* _Task prompt_
Your answer must match, word for word, the lines from the one holding "Click the Bust column header" through the final line below, with pictures excluded.

* _Stored data entries_

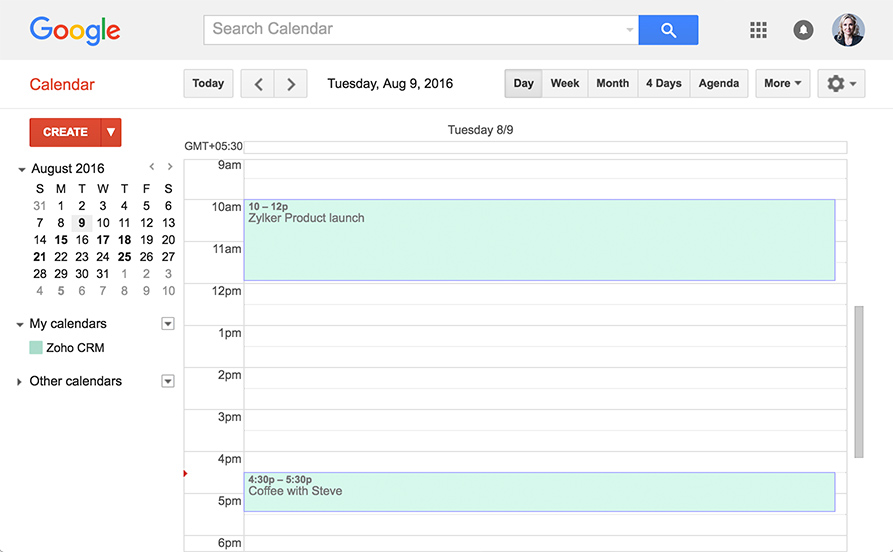The image size is (893, 552).
Task: Expand the Other calendars section
Action: (20, 382)
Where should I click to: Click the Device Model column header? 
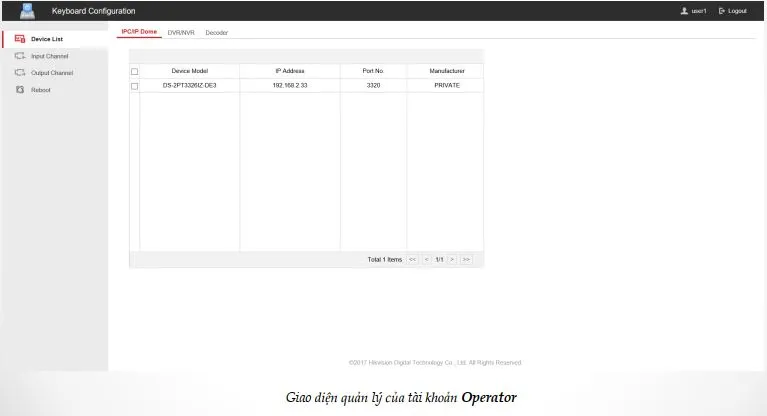click(189, 71)
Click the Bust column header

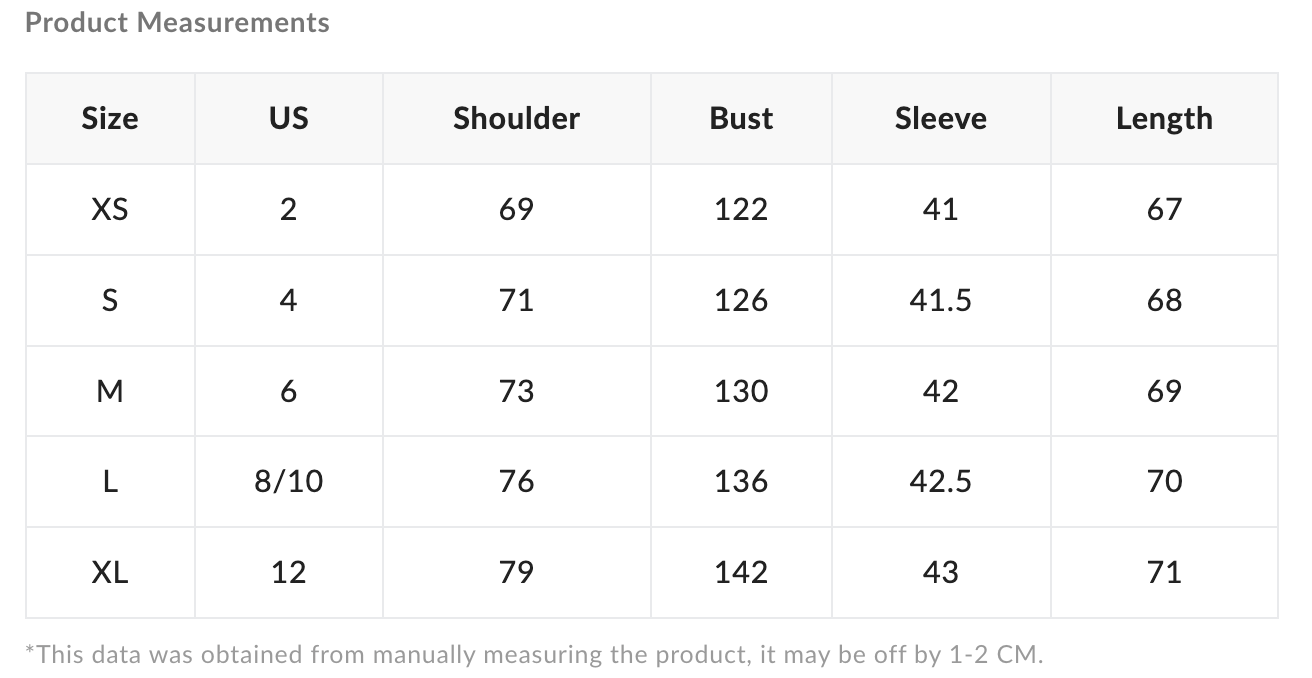tap(741, 118)
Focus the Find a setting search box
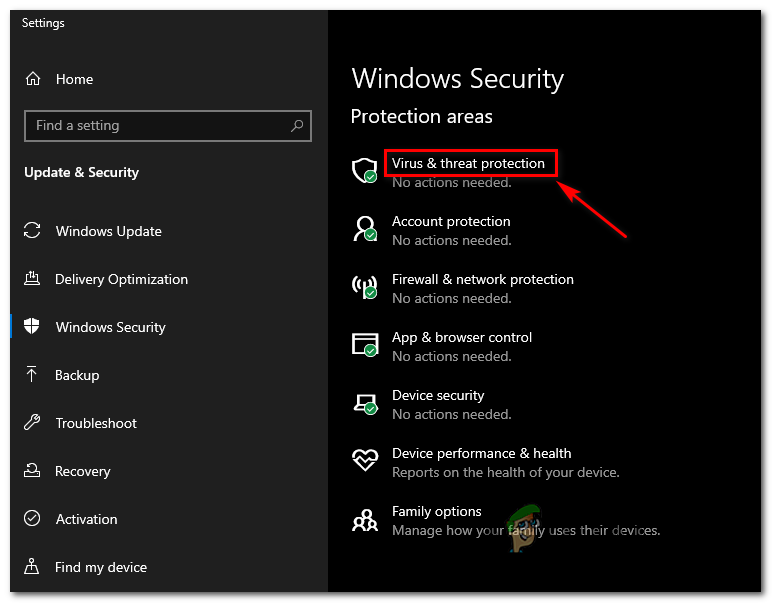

* _Completed task_
Click the Bust column header

tap(741, 118)
Focus the Find a setting search box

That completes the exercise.